La délibération du Conseil de Bank Al-Maghrib (BAM) du 16 décembre 2025 a confirmé le maintien du taux directeur à son niveau actuel, une décision qui, loin d’être un simple statu quo, s’inscrit dans une trajectoire monétaire prudente visant à asseoir les fondations d’une croissance économique pérenne. Lors du point de presse subséquent, le Wali, Abdellatif Jouahri, a déployé une feuille de route stratégique exhaustive, articulant les impératifs de stabilité macroéconomique et les chantiers de modernisation structurelle du secteur financier national. Cette allocution a mis en lumière une série de réformes ambitieuses, allant de l’évolution du régime de change à l’encadrement des instruments financiers innovants.
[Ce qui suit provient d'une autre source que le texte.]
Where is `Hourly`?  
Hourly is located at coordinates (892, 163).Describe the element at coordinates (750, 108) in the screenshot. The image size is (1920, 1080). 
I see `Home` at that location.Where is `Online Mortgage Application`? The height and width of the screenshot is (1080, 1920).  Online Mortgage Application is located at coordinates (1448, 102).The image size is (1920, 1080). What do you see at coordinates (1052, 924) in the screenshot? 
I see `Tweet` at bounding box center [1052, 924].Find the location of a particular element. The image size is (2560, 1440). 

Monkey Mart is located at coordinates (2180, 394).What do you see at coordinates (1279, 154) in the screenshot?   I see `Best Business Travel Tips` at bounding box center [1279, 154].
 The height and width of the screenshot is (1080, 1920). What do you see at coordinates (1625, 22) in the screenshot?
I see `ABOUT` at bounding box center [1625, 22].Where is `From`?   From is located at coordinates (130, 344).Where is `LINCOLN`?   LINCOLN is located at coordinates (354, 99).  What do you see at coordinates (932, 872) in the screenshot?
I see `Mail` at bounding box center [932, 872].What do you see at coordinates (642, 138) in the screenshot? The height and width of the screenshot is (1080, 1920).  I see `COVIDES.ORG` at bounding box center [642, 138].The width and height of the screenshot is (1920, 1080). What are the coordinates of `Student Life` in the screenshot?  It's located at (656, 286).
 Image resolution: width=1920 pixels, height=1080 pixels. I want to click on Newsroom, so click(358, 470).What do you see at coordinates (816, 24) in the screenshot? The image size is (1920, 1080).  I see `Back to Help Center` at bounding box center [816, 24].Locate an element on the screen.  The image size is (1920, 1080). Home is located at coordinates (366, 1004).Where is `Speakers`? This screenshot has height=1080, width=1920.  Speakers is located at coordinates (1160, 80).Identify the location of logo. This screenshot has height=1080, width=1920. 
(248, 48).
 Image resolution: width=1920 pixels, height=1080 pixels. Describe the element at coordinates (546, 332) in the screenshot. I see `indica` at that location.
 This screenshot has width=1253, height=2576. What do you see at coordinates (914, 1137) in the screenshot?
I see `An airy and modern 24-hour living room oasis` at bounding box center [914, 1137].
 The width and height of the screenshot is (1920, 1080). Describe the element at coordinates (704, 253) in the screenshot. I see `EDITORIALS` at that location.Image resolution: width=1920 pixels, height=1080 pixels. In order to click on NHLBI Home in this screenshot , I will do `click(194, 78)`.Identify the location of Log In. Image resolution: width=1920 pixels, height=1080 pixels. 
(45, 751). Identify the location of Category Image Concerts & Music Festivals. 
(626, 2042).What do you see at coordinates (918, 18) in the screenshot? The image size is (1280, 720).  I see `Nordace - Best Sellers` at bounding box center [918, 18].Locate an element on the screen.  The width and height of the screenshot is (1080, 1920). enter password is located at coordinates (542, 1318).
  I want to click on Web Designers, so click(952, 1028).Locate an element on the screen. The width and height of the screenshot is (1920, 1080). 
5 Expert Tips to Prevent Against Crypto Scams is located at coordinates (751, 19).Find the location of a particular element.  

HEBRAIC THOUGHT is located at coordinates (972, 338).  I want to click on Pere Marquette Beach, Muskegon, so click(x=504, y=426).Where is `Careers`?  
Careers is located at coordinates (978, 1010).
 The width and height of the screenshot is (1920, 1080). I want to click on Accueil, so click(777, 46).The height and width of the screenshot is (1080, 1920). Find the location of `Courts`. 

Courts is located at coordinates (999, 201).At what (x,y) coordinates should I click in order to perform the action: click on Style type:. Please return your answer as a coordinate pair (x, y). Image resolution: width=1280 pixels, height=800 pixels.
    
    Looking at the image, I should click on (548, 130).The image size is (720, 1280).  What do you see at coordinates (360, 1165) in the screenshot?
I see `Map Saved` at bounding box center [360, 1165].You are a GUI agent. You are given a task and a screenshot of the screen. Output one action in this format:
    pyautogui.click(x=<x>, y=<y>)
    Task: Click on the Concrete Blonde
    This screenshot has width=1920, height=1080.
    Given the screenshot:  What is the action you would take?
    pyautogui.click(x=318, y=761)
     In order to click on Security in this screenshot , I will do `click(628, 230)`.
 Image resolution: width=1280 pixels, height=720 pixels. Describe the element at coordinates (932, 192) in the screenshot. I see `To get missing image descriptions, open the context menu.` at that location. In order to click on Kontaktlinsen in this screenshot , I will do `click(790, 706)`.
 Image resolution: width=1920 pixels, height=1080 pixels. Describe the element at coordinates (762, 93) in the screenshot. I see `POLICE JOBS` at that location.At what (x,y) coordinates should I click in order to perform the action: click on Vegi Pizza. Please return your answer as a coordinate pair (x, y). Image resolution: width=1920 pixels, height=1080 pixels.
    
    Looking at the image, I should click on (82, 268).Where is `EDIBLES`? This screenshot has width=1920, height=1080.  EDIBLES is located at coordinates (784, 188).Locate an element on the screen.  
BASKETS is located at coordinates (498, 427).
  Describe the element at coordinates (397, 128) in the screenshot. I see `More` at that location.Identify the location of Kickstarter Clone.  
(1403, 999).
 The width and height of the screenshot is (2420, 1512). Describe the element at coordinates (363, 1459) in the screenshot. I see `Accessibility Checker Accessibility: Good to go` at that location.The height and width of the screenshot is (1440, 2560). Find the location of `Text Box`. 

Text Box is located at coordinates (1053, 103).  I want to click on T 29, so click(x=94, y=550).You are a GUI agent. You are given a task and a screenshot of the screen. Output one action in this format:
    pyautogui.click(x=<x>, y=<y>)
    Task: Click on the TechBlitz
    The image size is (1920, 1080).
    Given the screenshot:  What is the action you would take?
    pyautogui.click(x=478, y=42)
L’une des pierres angulaires de cette stratégie réside dans la réforme graduelle du régime de change et la préparation du ciblage de l’inflation. Si le dirham demeure adossé à un panier de devises (60% l’euro, 40% le dollar), l’année 2026 sera consacrée à des exercices préparatoires en vue d’une transition vers une flexibilité accrue. L’introduction d’un régime de ciblage de l’inflation, prévue à titre pilote en 2027, témoigne de la volonté de la banque centrale d’adopter des mécanismes de politique monétaire plus sophistiqués, tout en conservant une capacité d’intervention pour préserver la valeur intrinsèque de la monnaie nationale.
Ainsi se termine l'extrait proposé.